森保監督は今回の代表メンバー発表会見の席上で、3-4-2-1ではなく3-4-3と称していた。しかし、3-4-3と言われる布陣には、3-4-2-1とはコンセプトが真逆な、攻撃的と言われる3-4-3もある。ミャンマー戦、シリア戦は事実上の消化試合である。試すなら、攻撃的な3バックであるべきだ。日本の現状を踏まえれば、中盤フラット型よりダイヤモンド型の3-4-3だと、ミャンマー戦のプレビュー原稿で筆者は述べた。
ミャンマー戦。パッと見、3バックだった。その中身に目を凝らせば、時間の経過とともに全貌は明らかになっていった。中盤フラット型でもダイヤモンド型でもない、それは完全なオリジナル版だった。
からくりは至ってシンプルで、従来の4-2-3-1、4-3-3に手を加えたものにすぎなかった。拍子抜けしただけならまだよかった。ほどなくすると期待は落胆に変わった。典型的な改悪だった。
伊藤洋輝、谷口彰悟、橋岡大樹、菅原由勢。この4人が最終ラインを形成する時間もあったが、右の菅原が高めの位置を取る時間が長く、それが3バックに見えた理由だ。
3と4の可変式である。
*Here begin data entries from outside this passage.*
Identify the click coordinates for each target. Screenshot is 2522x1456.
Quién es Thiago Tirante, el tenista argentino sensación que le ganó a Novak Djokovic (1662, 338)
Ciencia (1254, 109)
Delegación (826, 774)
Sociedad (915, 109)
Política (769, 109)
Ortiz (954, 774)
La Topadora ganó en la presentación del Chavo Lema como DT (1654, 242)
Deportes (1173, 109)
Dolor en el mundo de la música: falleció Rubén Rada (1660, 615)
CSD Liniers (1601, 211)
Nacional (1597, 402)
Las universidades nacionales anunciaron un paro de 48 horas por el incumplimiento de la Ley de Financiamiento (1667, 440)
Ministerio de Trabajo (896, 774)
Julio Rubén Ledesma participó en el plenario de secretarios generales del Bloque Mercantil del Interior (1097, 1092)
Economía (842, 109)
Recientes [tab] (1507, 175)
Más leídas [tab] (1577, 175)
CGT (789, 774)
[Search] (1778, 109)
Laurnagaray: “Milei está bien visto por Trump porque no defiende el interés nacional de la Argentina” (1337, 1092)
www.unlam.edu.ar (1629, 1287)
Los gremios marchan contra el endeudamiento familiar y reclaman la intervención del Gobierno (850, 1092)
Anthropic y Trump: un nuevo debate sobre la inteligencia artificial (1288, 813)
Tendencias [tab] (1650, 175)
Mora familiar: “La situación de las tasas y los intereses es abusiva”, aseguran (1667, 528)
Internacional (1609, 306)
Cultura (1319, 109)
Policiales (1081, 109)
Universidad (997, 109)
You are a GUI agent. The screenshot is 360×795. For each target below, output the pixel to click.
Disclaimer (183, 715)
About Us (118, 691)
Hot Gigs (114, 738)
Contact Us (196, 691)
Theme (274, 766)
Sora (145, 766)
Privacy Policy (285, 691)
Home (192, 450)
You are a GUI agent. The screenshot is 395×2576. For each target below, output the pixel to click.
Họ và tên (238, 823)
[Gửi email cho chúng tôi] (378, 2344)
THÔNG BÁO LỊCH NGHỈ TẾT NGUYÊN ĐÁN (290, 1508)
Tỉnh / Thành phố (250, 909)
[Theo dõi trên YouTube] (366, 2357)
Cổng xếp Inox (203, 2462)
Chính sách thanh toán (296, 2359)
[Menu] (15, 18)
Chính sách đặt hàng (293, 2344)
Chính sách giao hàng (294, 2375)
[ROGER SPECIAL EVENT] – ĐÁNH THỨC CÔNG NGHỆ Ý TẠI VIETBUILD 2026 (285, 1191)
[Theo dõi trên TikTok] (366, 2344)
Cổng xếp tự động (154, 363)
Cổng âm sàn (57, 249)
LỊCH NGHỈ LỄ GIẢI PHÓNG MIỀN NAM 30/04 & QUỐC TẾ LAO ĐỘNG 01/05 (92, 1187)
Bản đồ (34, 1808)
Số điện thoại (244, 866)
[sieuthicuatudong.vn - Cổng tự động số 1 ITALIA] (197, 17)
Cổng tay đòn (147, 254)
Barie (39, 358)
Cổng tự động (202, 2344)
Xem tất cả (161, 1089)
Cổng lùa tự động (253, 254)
3バックといえば、これまでの森保ジャパンの場合は3-4-2-1で、それは5バックと同義語だった。「3バック=5バック=守備的」。日本では3バックは守備的サッカーの代名詞だった。だが、この日の3バックは5バックとイコールで結ばれなかった。従来の概念を覆す新しいものに見えた。
問題は菅原の前で構えた堂安律のポジションだった。右のウイングと言うより1トップ、小川航基の斜め下で構えるシャドー的な選手だった。